- Saved data entries
[Start of Attachment]

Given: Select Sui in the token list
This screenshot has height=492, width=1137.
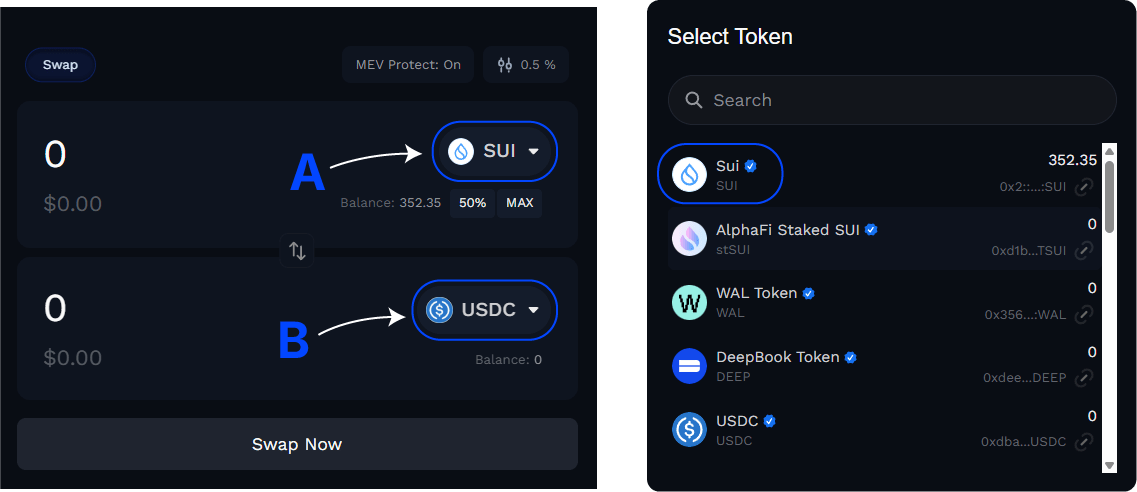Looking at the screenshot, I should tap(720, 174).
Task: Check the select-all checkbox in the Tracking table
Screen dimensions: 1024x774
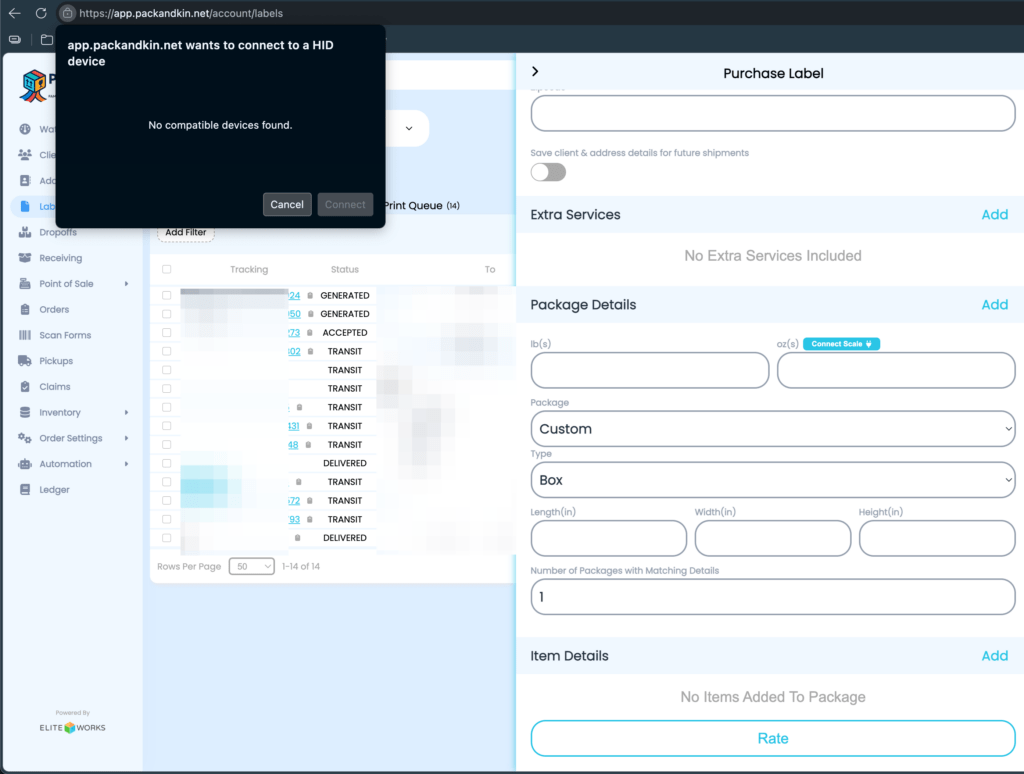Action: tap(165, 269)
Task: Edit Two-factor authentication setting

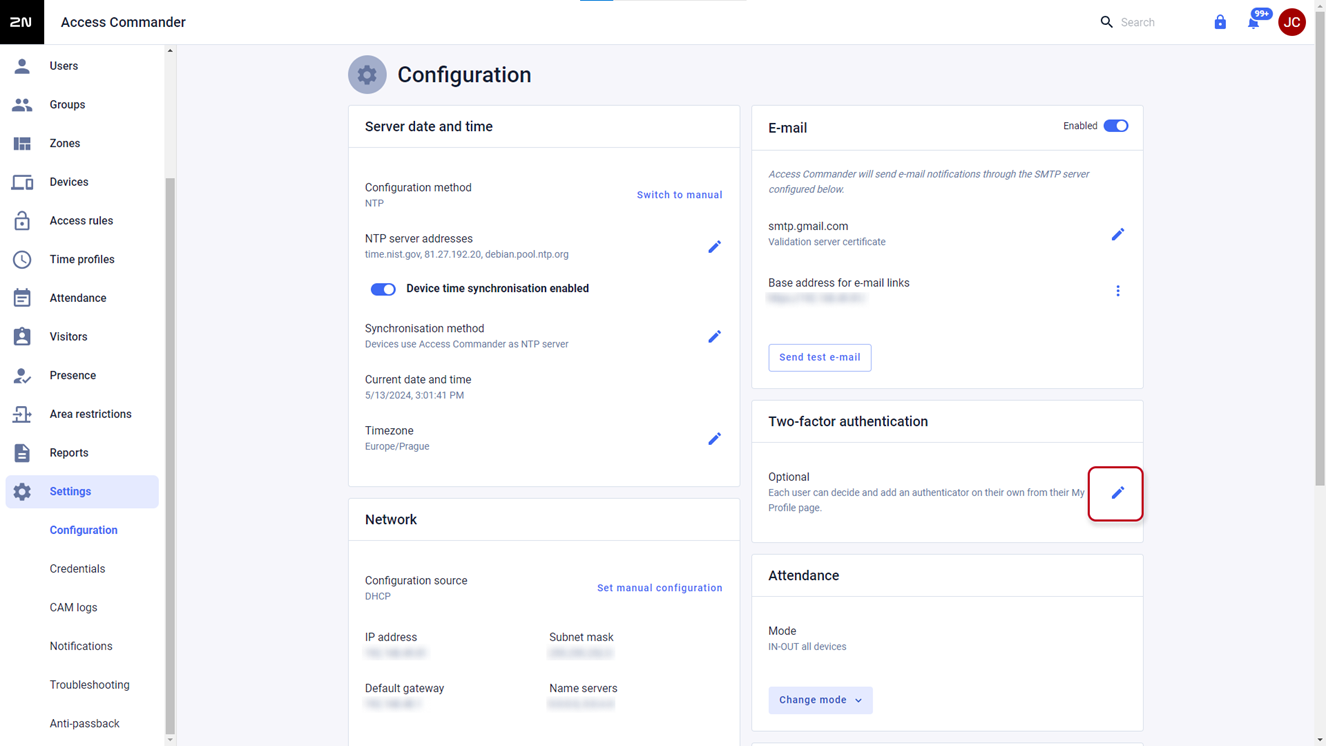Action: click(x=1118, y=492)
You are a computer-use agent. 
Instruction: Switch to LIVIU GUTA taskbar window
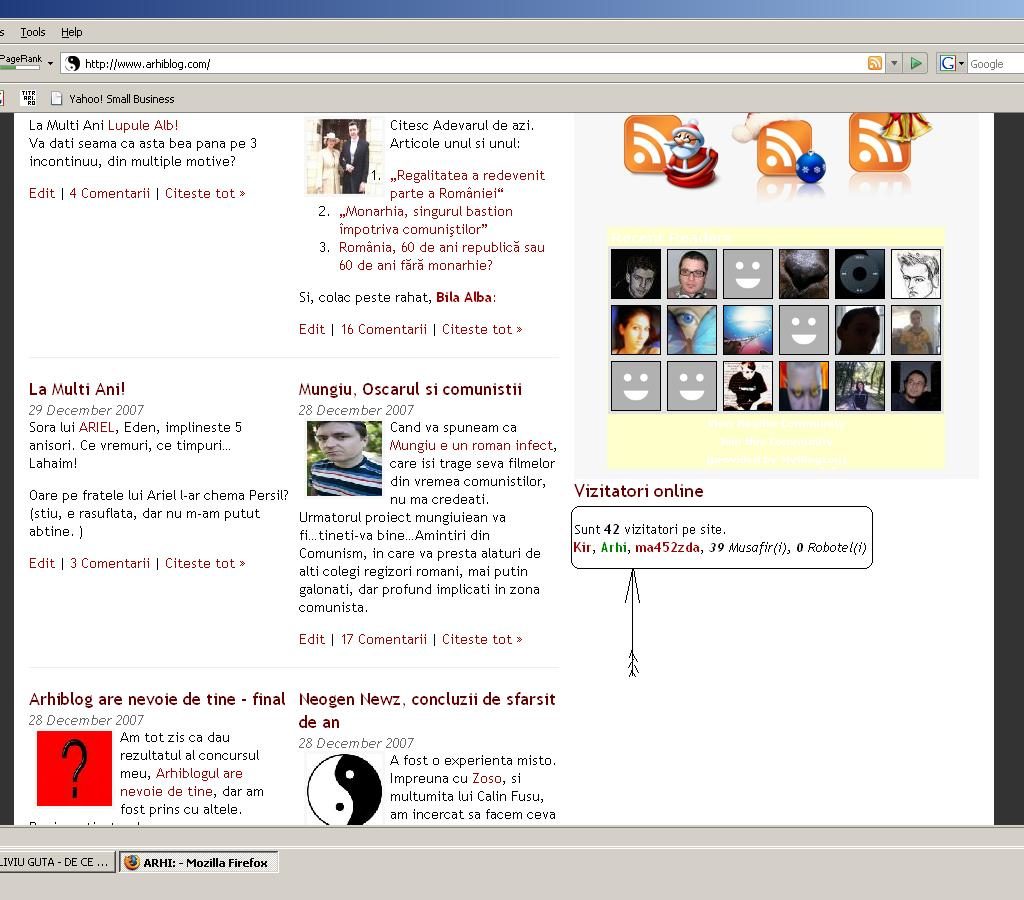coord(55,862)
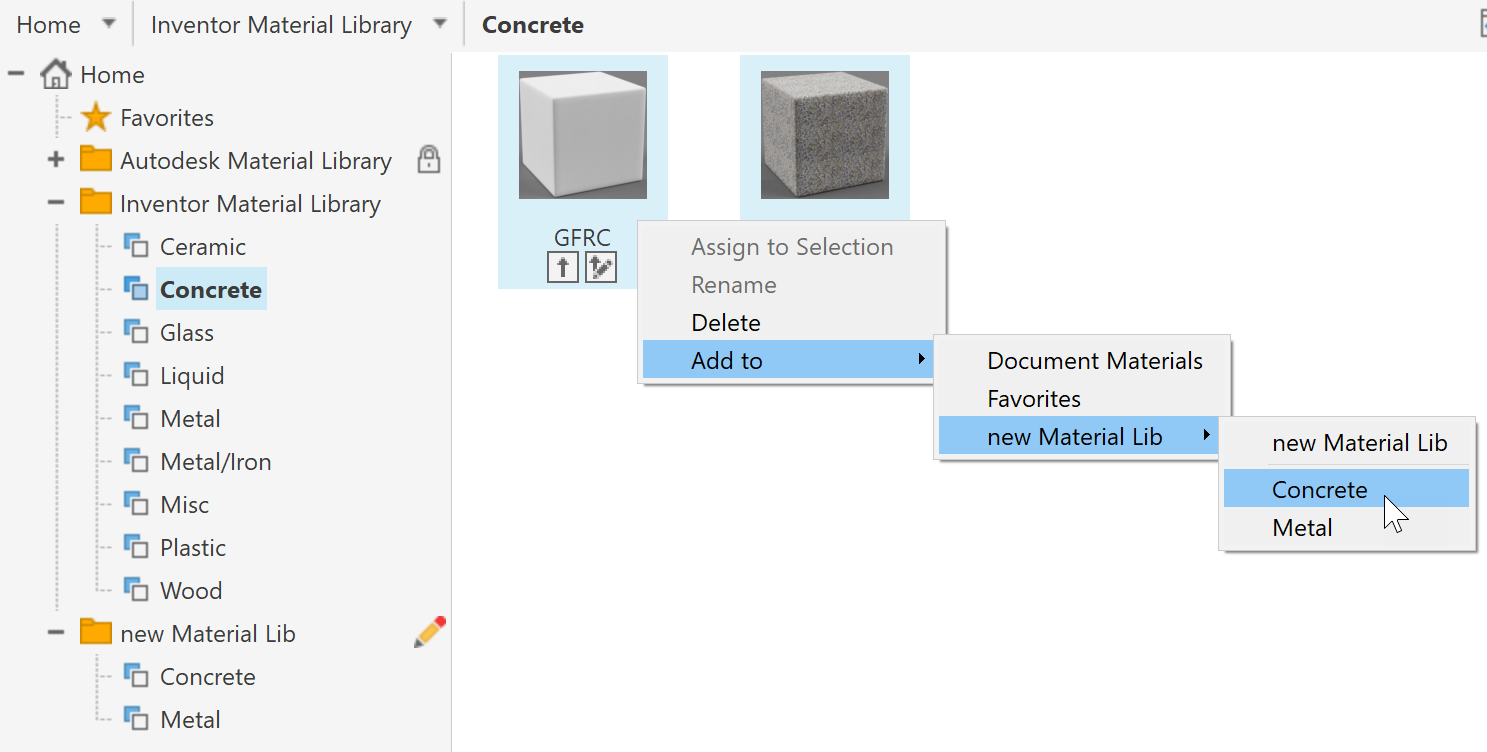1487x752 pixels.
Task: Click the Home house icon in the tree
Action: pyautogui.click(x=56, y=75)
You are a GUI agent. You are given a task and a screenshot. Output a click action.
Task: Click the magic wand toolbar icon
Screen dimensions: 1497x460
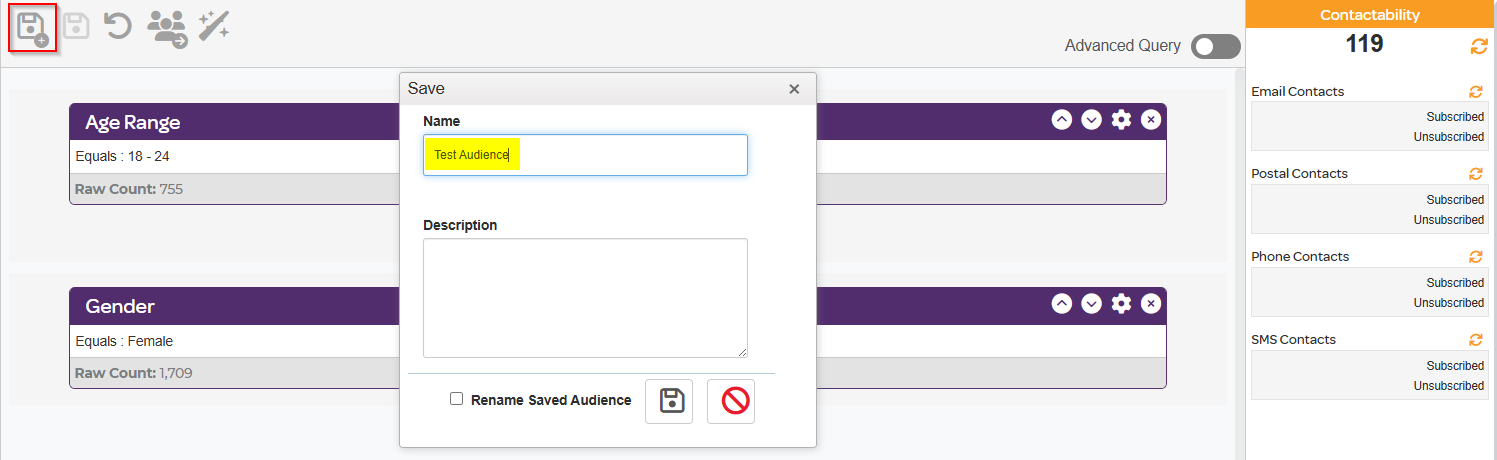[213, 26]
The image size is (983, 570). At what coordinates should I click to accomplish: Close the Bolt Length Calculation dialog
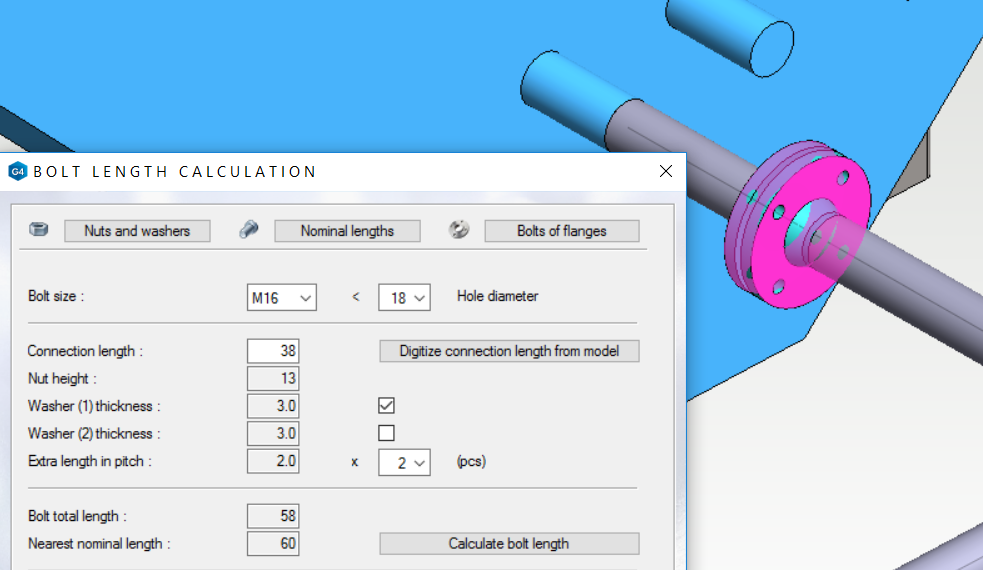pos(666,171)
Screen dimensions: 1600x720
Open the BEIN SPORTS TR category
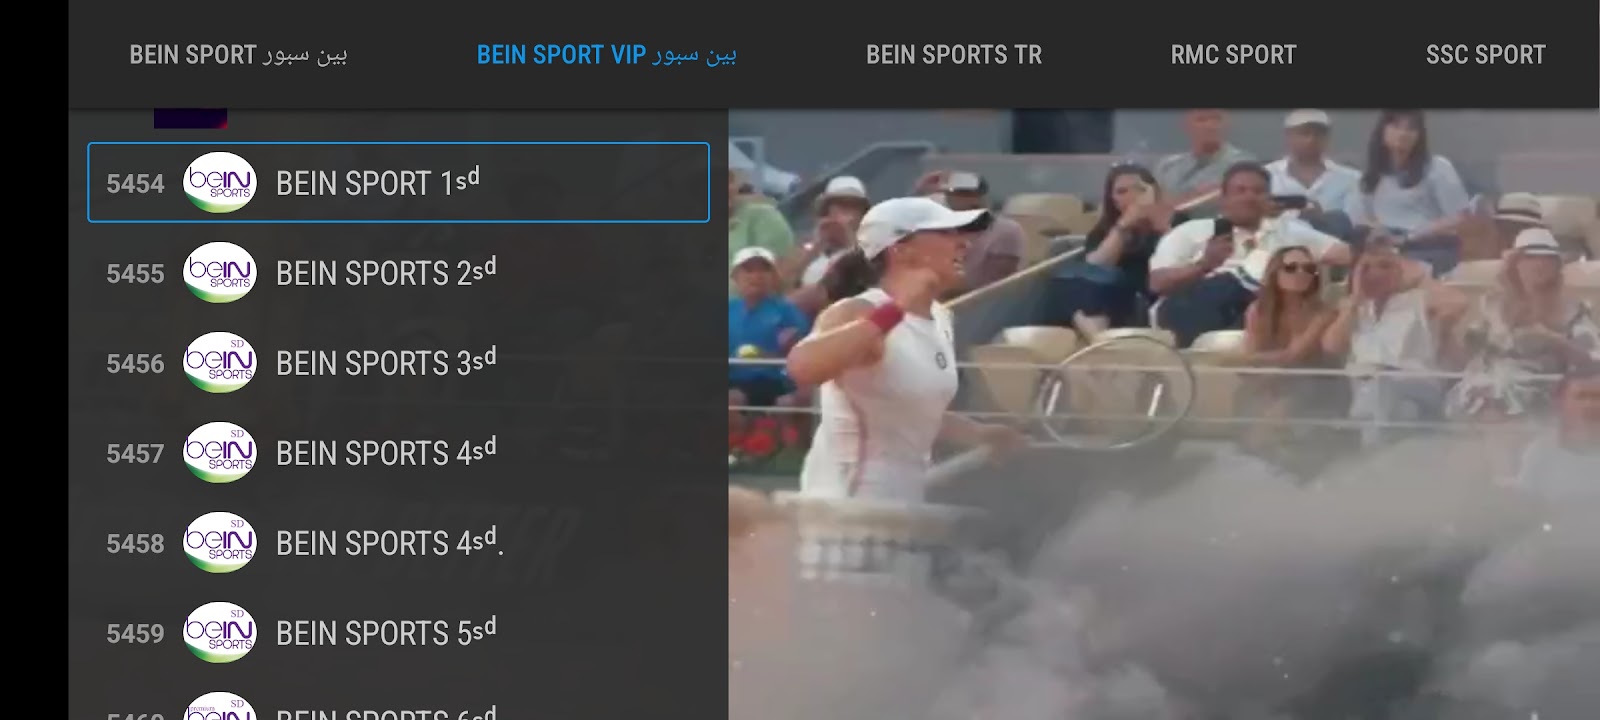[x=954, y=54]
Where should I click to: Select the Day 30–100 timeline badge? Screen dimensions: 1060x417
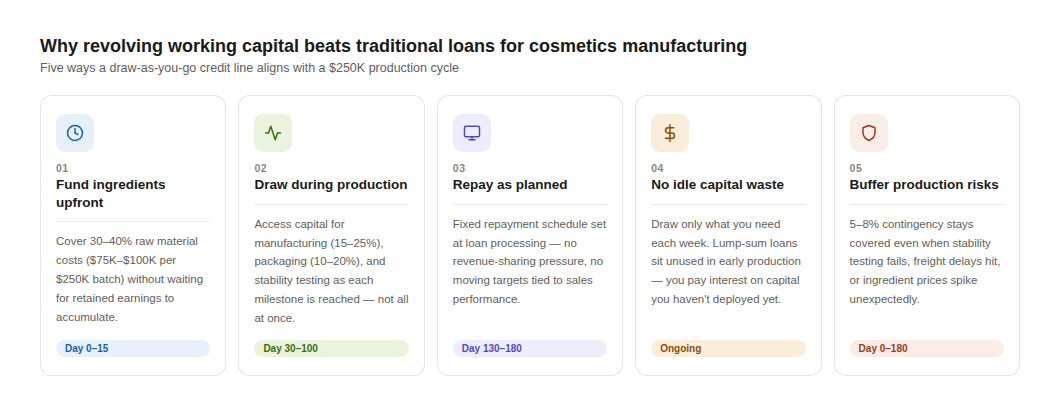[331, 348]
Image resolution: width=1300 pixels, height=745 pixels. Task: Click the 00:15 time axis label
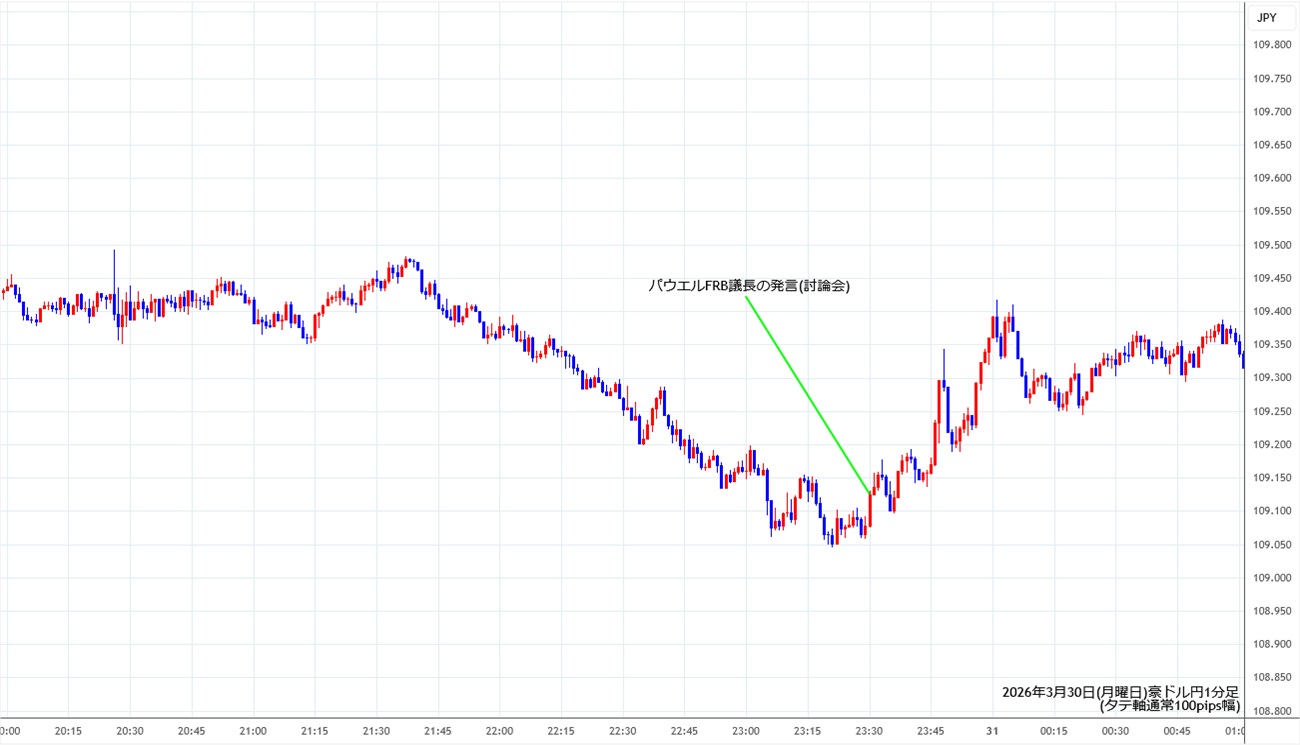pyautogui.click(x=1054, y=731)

[End of Attachment]

Print, exactly, each line above from the one with "Screen dimensions: 1024x774" to the one with "Screen dimensions: 1600x720", end lines included. Leave pictures out of it.

Screen dimensions: 1024x774
Action: tap(165, 269)
Task: Edit Two-factor authentication setting

Action: click(x=1118, y=492)
You are a computer-use agent. 
Instruction: Switch to LIVIU GUTA taskbar window
coord(55,862)
1487x752 pixels.
Task: Click the Home house icon in the tree
Action: pyautogui.click(x=56, y=75)
You are a GUI agent. You are given a task and a screenshot. Output a click action.
Task: Click the magic wand toolbar icon
Screen dimensions: 1497x460
[213, 26]
The image size is (983, 570). At what coordinates should I click to accomplish: Close the Bolt Length Calculation dialog
pos(666,171)
Screen dimensions: 1600x720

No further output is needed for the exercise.